Regarding the nptr() issue, are you doing this on iOS by any chance? Because AFAIK iOS uses tagged pointers for class pointers, so tonumber() wouldn't work there anyway.

rraallvv commented 9 years ago

I'm trying to develop a plugin system for a SpriteKit level editor on OS X, for iOS maybe I'll do the bindings by hand or using SWIG. By the way using objc for creating an entire application is pretty cool, I'd bet its even better than JXA. Regarding the issue, I think I'm closing this, thanks for helping out.

capr commented 9 years ago

I see. Sorry if I couldn't be of more help. I'm not clear on whether you solved the problem or you gave up :)

Regarding JXA, I never used it but AFAIK needs 10.10? But yeah, looking at the jxa-cookbook the syntax looks very similar (not clear if you can make subclasses that implement interfaces though).

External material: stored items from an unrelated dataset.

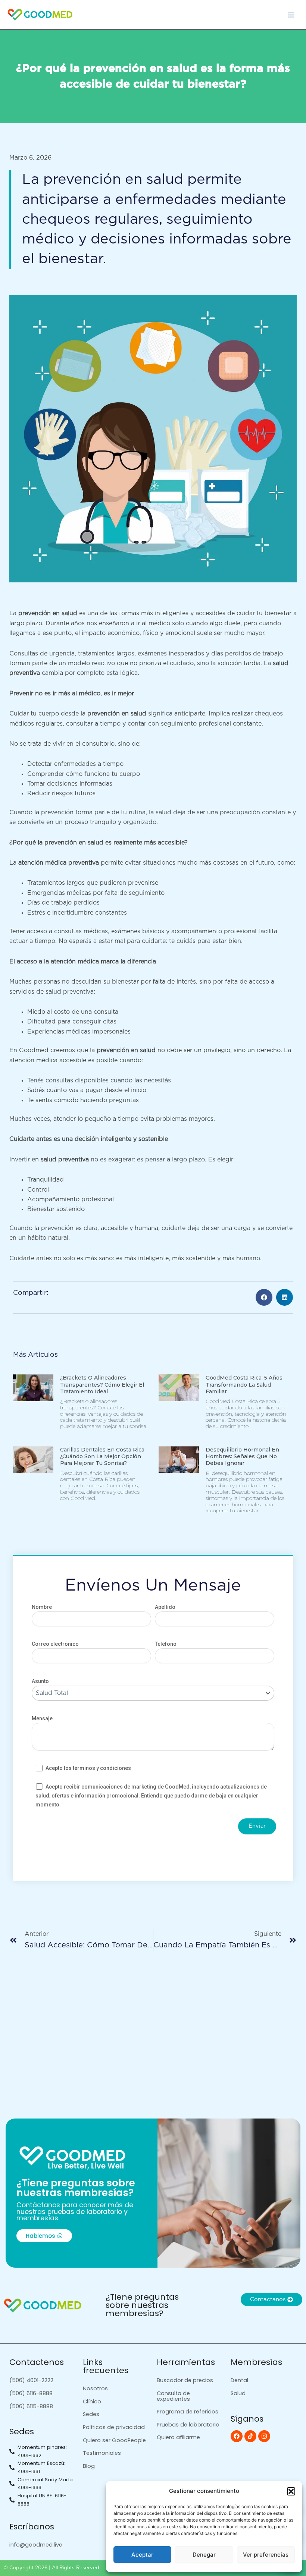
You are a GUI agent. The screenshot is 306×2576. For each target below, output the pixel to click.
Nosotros (95, 2388)
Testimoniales (102, 2453)
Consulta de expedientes (173, 2396)
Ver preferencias (265, 2554)
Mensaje (42, 1718)
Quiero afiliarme (178, 2437)
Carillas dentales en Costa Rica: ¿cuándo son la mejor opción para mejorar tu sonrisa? (103, 1456)
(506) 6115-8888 (31, 2406)
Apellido (165, 1607)
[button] (291, 2491)
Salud (238, 2393)
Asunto (40, 1681)
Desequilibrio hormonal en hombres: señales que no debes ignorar (242, 1456)
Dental (239, 2380)
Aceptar (142, 2554)
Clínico (92, 2401)
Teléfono (166, 1644)
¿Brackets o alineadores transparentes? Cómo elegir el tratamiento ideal (102, 1384)
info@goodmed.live (35, 2544)
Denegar (204, 2554)
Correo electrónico (55, 1644)
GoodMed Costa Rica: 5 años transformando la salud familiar (244, 1384)
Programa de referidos (187, 2411)
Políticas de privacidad (114, 2427)
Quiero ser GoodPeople (114, 2440)
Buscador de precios (185, 2380)
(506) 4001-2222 (31, 2380)
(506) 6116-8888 (31, 2393)
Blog (89, 2466)
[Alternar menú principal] (291, 14)
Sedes (91, 2414)
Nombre (42, 1607)
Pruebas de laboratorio (188, 2424)
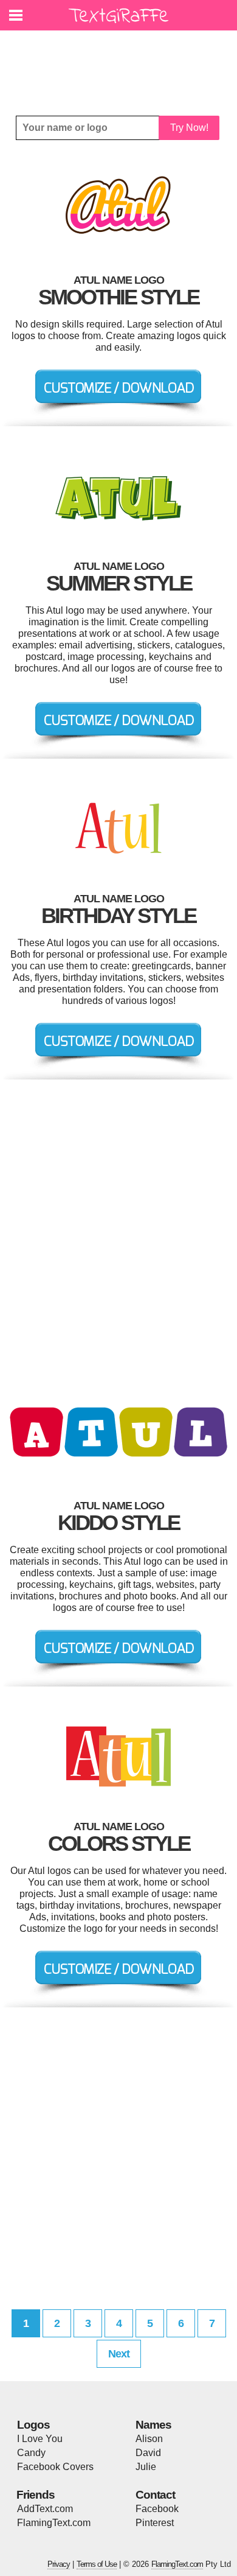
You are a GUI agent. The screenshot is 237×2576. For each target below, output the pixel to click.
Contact (155, 2494)
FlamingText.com (54, 2523)
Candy (31, 2453)
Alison (149, 2439)
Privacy (58, 2564)
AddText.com (45, 2509)
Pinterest (155, 2523)
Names (153, 2424)
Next (118, 2354)
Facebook (157, 2509)
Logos (33, 2424)
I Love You (40, 2439)
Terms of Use (97, 2564)
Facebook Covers (55, 2467)
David (148, 2453)
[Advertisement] (121, 63)
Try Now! (189, 127)
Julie (146, 2467)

objc works down to 10.7 btw, that's when they switched to generating .bridgesupport files with clang so they got much more accurate and complete.

rraallvv commented 9 years ago

I'was concerned about passing objects back and forth from/to ObjC, but now that I see it's possible I'm definitely using objc for the plugin manager. The problem was in the way I was calling the property getter after passing the object to Lua, and using this trick I can get that or any object back.

For JXA I found this tutorial, it seems it allows subclassing.